WRITTEN EXERCISE =>
Copy the portion of the court opinion below from "5. Appeal and" to "to Verify Denial.".

PASSAGE =>
Summary
In Posey et al. v. Brown et al., 169 Okla. 466, 37 P.2d 633, we held a decree of a district court conferring majority rights on a minor of less than one-half Indian blood valid and effective to authorize a conveyance of lands bought with proceeds received from the sale of allotted lands.
Summary of this case from Hardesty v. GordonOpinion
No. 22841
October 30, 1934. Rehearing Denied November 20, 1934.
(Syllabus.)
1. Indians — Validity of Mortgage Executed on Land Purchased With Proceeds of His Allotment by Minor Crook Indian of Less Than Half Degree Indian Blood Where Majority Rights Conferred.
A minor Creek Indian of less than one-half degree Indian blood, whose majority rights have been conferred upon him by the district court, may execute a valid mortgage on land purchased by him with the proceeds derived from the sale of his original allotment. Posey v. First Trust Savings Bank, 158 Okla. 269, 12 P.2d 913.
2. Same — Land Purchased With Proceeds of Sale of Allotment not Subject to Federal Supervision.
"Lands so purchased by a minor Indian citizen from the proceeds of the sale of his original allotment are not subject to federal supervision and are not governed by the Act of Congress of May 27, 1908. Land so acquired may be disposed of by such minor in the manner provided by state statute for a person not of Indian blood." Posey v. First Trust Savings Bank, 158 Okla. 269, 12 P.2d 913.
3. Trial — Refusal of Requested Instruction in Equity Case not Error.
In the trial of an action before a jury in a case where the verdict of the jury is advisory only, error may not be predicated upon refusal of requested instruction covering questions of law purely for the court.
4. Trial — Refusal of Requested Instruction Where Matter Covered in General Instructions Given.
It is not error to refuse a requested instruction where the matters therein sought to be submitted are properly covered by general instructions given by the court.
5. Appeal and Error — Trial — Invited Error in Exclusion of Evidence in Equity Case in Trial Before Jury — Subsequent Admission of Evidence in Hearing Before Court not Error.
Where a party leads the court into error in excluding evidence, in a trial before a jury in a case where the verdict is advisory only, such party may not thereafter complain of such error, and it is not error to afterwards admit such evidence in a hearing before the court before entry of final decree.
6. Pleading — Allegation of Execution of Written Instrument Admitted by Failure to Verify Denial.

[Records for locating the described items]
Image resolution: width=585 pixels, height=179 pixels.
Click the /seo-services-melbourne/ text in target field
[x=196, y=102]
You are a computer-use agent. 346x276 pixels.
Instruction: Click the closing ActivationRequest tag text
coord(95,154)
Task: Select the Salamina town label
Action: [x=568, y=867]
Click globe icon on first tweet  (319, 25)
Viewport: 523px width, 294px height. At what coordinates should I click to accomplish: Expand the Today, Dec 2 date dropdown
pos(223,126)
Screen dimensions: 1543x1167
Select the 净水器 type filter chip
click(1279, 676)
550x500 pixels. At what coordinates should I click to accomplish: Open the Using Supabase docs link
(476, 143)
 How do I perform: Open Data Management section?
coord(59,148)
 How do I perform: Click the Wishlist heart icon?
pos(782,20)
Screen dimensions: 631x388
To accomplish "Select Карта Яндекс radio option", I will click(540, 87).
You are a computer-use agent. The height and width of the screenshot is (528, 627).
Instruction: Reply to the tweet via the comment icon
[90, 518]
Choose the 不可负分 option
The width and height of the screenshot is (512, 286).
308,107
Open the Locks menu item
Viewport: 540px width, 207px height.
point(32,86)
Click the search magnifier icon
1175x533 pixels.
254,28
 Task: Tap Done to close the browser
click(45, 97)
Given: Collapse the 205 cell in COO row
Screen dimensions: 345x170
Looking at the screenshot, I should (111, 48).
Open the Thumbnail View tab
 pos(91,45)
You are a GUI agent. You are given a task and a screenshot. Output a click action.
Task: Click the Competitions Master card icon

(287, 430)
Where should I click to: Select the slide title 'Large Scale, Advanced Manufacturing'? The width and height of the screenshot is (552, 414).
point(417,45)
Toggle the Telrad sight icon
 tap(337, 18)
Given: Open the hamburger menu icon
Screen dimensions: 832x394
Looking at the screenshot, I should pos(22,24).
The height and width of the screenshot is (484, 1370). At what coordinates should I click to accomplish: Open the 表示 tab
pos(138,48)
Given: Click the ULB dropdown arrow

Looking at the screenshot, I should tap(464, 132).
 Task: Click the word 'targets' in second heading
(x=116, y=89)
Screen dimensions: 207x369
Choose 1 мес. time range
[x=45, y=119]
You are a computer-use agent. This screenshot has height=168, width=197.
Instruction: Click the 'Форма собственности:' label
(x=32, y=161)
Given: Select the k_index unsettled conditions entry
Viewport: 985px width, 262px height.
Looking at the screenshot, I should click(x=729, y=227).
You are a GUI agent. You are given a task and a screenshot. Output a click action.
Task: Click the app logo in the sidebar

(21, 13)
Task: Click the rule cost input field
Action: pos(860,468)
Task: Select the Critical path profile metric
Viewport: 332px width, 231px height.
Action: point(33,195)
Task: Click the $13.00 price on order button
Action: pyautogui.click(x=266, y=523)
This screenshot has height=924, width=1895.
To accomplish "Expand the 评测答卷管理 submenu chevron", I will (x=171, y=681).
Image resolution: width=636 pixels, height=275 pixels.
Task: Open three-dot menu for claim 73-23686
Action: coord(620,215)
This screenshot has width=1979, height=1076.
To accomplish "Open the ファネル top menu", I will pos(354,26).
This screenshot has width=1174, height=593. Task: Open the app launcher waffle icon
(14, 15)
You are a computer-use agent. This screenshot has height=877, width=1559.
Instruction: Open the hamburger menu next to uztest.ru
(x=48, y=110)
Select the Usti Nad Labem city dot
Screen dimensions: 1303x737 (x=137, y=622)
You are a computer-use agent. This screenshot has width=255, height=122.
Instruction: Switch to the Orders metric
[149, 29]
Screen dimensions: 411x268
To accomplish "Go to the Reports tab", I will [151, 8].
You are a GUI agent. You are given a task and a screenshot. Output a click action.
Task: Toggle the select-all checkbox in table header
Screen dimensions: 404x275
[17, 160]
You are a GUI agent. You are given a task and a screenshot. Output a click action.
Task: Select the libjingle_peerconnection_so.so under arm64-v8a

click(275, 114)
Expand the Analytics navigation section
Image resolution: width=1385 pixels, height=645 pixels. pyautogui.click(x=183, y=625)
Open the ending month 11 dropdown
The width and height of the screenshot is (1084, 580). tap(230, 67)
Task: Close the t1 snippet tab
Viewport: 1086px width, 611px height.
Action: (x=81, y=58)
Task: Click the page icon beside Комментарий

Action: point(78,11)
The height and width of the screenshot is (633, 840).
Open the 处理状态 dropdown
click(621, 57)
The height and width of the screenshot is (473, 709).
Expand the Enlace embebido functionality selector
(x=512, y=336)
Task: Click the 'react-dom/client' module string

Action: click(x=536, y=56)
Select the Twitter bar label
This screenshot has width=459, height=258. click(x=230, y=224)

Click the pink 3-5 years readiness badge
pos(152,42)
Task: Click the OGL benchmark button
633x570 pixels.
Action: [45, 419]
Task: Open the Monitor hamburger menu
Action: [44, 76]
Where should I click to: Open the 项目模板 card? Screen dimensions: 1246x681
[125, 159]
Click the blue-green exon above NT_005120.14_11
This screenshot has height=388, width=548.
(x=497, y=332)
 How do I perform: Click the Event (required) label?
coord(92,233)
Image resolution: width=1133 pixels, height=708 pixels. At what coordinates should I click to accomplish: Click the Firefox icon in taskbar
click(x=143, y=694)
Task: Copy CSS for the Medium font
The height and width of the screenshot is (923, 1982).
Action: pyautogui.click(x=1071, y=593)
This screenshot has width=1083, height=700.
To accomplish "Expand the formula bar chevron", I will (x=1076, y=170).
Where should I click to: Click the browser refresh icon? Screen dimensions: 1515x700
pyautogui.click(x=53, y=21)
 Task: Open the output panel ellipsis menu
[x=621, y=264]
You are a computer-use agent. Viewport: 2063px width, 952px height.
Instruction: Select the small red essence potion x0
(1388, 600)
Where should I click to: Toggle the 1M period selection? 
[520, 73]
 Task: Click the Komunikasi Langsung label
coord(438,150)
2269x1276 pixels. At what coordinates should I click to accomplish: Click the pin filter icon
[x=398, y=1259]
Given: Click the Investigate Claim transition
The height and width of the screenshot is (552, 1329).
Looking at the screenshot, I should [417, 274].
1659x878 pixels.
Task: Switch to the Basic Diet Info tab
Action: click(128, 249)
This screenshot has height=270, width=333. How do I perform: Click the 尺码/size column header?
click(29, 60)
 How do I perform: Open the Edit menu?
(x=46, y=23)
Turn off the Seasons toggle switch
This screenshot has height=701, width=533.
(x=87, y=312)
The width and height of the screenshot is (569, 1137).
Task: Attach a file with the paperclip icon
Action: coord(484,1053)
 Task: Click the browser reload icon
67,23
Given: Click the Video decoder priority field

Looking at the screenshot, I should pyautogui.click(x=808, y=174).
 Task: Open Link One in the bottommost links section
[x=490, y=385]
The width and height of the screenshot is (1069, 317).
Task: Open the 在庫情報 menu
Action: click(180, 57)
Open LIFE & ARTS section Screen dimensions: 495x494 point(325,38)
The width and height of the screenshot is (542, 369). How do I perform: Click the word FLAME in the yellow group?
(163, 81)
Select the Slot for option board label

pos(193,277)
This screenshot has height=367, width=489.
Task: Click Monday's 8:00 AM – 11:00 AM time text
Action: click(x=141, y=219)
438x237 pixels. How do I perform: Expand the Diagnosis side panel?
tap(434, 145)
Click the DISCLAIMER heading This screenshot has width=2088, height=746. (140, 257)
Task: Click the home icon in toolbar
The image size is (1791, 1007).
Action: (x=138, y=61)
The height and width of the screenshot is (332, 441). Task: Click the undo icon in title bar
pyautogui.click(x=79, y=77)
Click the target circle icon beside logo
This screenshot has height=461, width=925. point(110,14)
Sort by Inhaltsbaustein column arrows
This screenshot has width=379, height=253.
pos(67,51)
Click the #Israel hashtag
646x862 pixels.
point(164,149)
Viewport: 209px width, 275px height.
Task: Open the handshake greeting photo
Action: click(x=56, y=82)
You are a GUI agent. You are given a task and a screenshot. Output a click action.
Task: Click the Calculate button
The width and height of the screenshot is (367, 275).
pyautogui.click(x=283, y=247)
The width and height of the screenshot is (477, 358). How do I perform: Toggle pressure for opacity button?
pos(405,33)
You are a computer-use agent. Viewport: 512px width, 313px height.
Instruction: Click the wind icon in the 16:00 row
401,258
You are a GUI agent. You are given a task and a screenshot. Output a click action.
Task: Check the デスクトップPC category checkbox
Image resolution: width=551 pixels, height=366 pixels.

SOLUTION FOR THIS PROBLEM =>
5. Appeal and Error — Trial — Invited Error in Exclusion of Evidence in Equity Case in Trial Before Jury — Subsequent Admission of Evidence in Hearing Before Court not Error.
Where a party leads the court into error in excluding evidence, in a trial before a jury in a case where the verdict is advisory only, such party may not thereafter complain of such error, and it is not error to afterwards admit such evidence in a hearing before the court before entry of final decree.
6. Pleading — Allegation of Execution of Written Instrument Admitted by Failure to Verify Denial.